FK506-binding protein-5 in high-fat diet-induced metabolic dysfunction-associated steatotic liver disease

Why this research matters for everyday health

Many people worry about how a long-term high-fat diet can harm their liver and overall metabolism, leading to conditions such as fatty liver disease and type 2 diabetes. This study looks at a stress-related protein called FKBP5 and shows how it unexpectedly links our diet, gut bacteria, and liver health. By revealing how blocking this protein protects mice from fatty liver and obesity, the work hints at new ways to prevent diet-related liver damage by acting on both our genes and our gut microbes.

From high-fat eating to sick liver

When animals (and people) eat a high-fat diet over time, they often gain weight, the liver fills with fat, and blood sugar control worsens. The researchers compared normal mice with mice genetically engineered to lack FKBP5 and fed both groups either regular chow or a high-fat diet for 16 weeks. Normal mice on the high-fat diet gained more weight, accumulated fat in their blood and liver, and showed higher markers of liver injury. In contrast, mice without FKBP5 stayed leaner, had lower liver and blood fat, better glucose tolerance, and fewer signs of liver scarring and inflammation. Their livers contained less fat under the microscope and expressed fewer genes that drive fat storage, tissue stiffening, and inflammatory damage.
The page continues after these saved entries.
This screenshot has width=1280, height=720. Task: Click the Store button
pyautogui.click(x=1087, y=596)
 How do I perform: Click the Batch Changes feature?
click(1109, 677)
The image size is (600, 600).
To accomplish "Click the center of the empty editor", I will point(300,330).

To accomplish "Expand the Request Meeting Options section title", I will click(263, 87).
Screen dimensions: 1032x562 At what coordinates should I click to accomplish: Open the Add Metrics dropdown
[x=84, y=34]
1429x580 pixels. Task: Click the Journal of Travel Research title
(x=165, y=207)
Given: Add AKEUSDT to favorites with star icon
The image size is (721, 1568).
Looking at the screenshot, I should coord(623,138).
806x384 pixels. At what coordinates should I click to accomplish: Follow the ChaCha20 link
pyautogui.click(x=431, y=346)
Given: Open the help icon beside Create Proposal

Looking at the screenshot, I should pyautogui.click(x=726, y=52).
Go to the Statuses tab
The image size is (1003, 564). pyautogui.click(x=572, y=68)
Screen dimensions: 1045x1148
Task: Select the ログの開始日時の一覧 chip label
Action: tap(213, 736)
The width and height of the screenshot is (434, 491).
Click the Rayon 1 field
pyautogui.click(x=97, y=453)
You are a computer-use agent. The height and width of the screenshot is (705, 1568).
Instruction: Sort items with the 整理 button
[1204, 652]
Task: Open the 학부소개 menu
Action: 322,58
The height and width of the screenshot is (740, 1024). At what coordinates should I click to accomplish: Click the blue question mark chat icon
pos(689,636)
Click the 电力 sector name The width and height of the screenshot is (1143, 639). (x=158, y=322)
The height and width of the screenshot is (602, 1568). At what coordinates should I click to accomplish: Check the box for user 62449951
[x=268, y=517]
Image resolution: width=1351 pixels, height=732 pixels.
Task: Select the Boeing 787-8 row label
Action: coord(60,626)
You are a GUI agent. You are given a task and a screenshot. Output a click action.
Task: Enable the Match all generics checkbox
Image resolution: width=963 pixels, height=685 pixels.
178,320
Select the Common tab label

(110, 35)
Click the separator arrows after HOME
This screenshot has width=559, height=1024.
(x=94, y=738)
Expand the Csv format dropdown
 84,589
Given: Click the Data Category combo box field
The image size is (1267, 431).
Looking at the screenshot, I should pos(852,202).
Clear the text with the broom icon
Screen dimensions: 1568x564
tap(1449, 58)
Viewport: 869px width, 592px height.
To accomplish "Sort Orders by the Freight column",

Gut bacteria and the gut wall as key gatekeepers

The team then asked why FKBP5 loss was so protective. They focused on the gut microbiota—the vast community of bacteria in the intestine—and the thin gut wall that separates these microbes from the bloodstream. Using gene-based surveys of bacterial communities, they found that high-fat feeding shifted gut bacteria in normal mice toward patterns linked to obesity and liver disease, including changes in the balance between two major groups, Firmicutes and Bacteroidetes. Mice lacking FKBP5, however, showed a distinct bacterial profile that was more resistant to high-fat-induced disruption and was enriched in groups associated with leanness and beneficial metabolites such as butyric acid.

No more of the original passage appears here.